## Source
++++++

This ‘Italian’ Salad Dressing is easy to make and comes together with ingredients you already have on hand. Making your own salad dressing is not only quick but also allows you to manage all the flavors and ingredients.

  • Total Time: 5 minutes
  • Yield: 8 1x

Ingredients

Units Scale
  • 1/4 cup red wine vinegar
  • 1/3 cup extra-virgin olive oil
  • 1/2 teaspoon mayonnaise
  • 1/2 teaspoon garlic powder
  • 1/2 teaspoon dried parsley (or 1 tablespoon fresh)
  • 1/2 teaspoon dried rosemary (or 1 tablespoon fresh)
  • 1/2 teaspoon dried basil (or 1 tablespoon fresh)
  • 1/4 teaspoon red pepper flakes
  • 1/4 teaspoon black pepper
  • 2 tablespoons fresh grated Parmesan cheese

Instructions

  1. Add all the ingredients to a mason jar. (You can also whisk in the olive oil to help with emulsion, however, mixing in a mason jar with the Dijon mustard and/or mayonnaise does the trick).
  2. Cover and shake vigorously. OR as mentioned above, once all herbs have been added to a bowl, stream the olive oil in and whisk to combine.
  3. Taste the dressing and adjust to your personal preferences. One way to taste test is by dipping a lettuce leaf into the dressing vs a spoon.

++++++

## Supplied records
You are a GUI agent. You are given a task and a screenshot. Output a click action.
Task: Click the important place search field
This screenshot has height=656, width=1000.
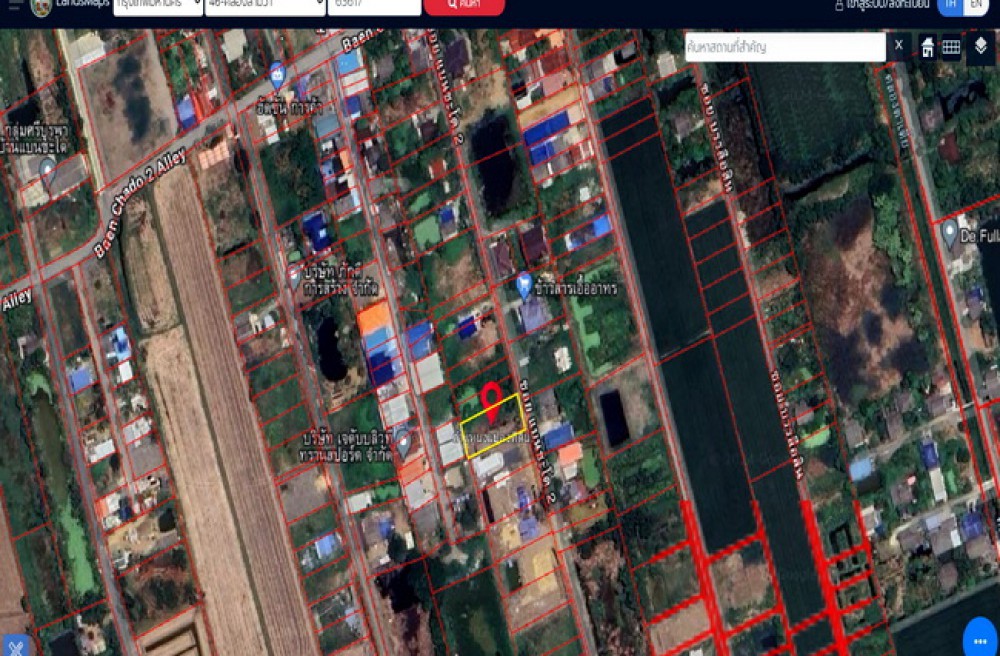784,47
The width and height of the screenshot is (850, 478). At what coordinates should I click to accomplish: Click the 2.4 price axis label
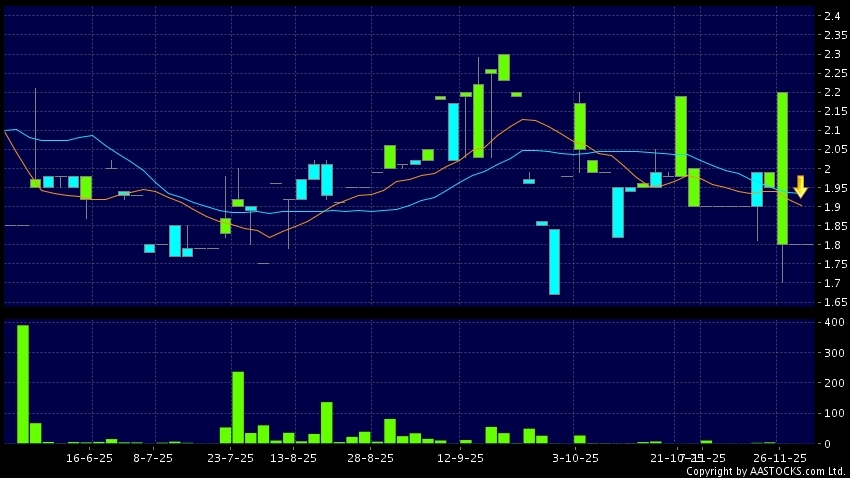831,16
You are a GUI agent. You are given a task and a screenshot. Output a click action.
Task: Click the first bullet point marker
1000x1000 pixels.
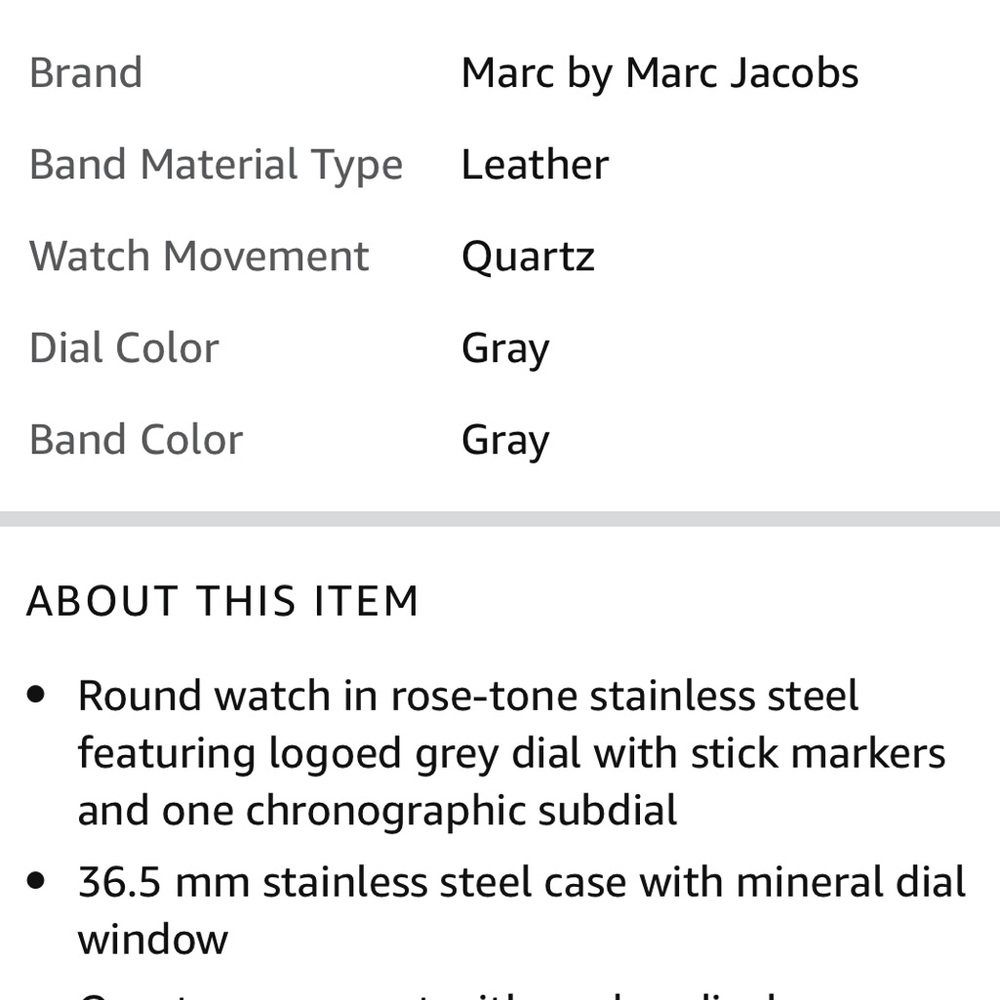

++++++

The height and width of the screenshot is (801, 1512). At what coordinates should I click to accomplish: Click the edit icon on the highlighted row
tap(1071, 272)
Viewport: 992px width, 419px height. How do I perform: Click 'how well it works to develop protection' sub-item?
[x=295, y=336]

++++++

Edit the salad dressing text, starting with "This ‘Italian’ Salad" and going on through "flavors and ingredients.", so that "quick" becomes "fast".

## The answer
This ‘Italian’ Salad Dressing is easy to make and comes together with ingredients you already have on hand. Making your own salad dressing is not only fast but also allows you to manage all the flavors and ingredients.